FARMINGTON, Minn. - A 25-year-old woman has been charged with multiple counts of the mistreatment of animals after more than 60 dead cats were found at a Farmington home several months ago.
Caycee Lynn Bregel is charged with one felony count of animal cruelty and twelve misdemeanor counts for depriving animals of food, water or shelter. She faces up to two years in prison and a $5,000 fine for the felony count as well as 90 days in jail and a $1,000 fine for each misdemeanor.
According to the criminal complaint, in a span of less than two weeks law enforcement responded to three calls of a pig loose in the 3800 block of 250th Street West in Farmington. The first time this happened Bregel told police she owned Minnesota Animal Rescue and was planning to move six dogs and twelve cats from the home to her rescue facility on the 900 block of 8th Street in Farmington as soon as she could.

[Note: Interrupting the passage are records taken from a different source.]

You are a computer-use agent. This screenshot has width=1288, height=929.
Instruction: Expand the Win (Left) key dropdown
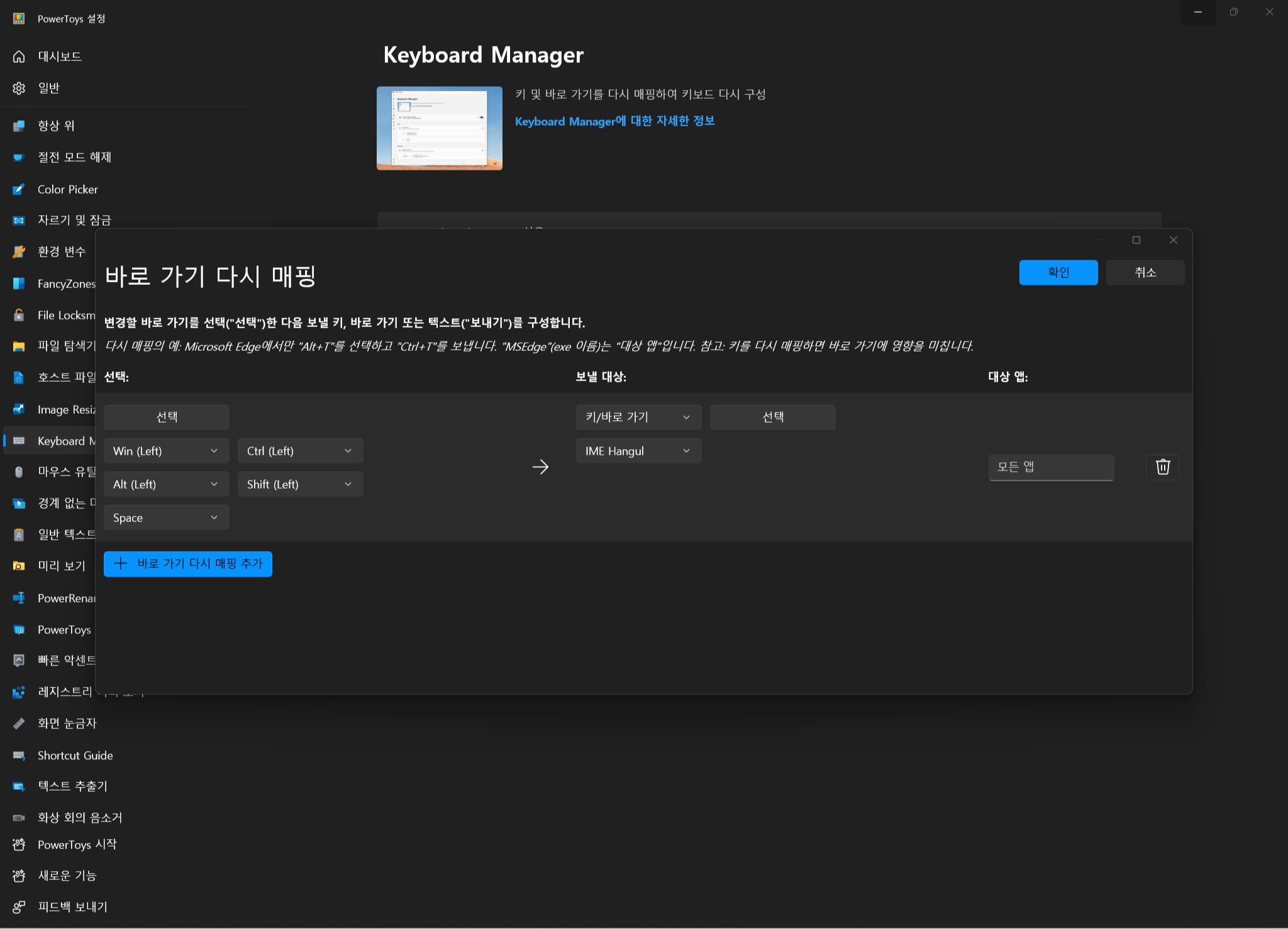click(166, 451)
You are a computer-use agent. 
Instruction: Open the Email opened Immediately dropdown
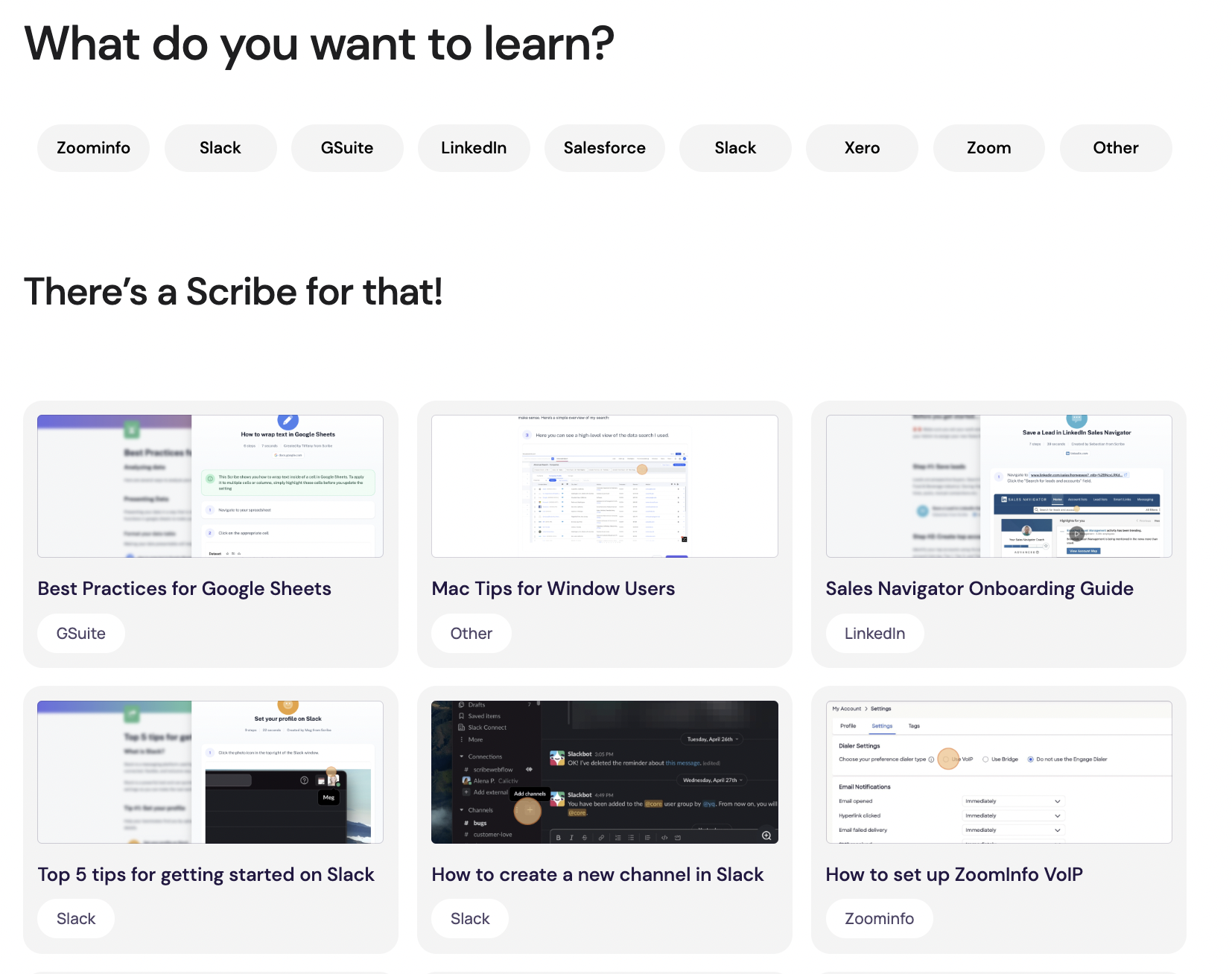tap(1014, 801)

On May 9 when the pig got loose again, a citizen contacted an Animal Humane Society agent, saying she was concerned for the animals inside the home. Bregel later arrived at the home and let the AHS agent and law enforcement inside where they found 20 to 30 cats and five to eight dogs running freely. The home had "an overwhelming odor of urine and feces" and the floors, walls and windows were "covered" in droppings. Officials also found animal carcasses throughout the backyard as well as buried in shallow graves.
One witness allowed into the home by officials to feed the animals told police it appeared the cats hadn't been fed or watered in several days. She described the home as "horrific" as there were "feces everywhere" and the litter boxes were "soaked" with urine. She said many of the cats seemed to be "emaciated."
After executing the search warrant at the home, the Animal Humane Society found 43 cats, 64 dead cats, one guinea pig and five dogs. The Dakota County Public Health Department issued an condemnation order for the home.
At Bregel's rescue business on 8th Street, authorities found nine cats, seven puppies and one dog.
The Animal Humane Society evaluated the surviving animals. Some cats were euthanized due to their health issues, including one which had both eyes matted shut due to a yellow discharge. One cat, which Bregel adopted from the AHS, lost 4.7 pounds while in Bregel's care.
Authorities completed necropsy exams on three of the cats. While their causes of death were undetermined, signs of possible starvation were present. The doctor found no food in the cats' stomachs and intestinal tracts, which would take about one week to become completely empty.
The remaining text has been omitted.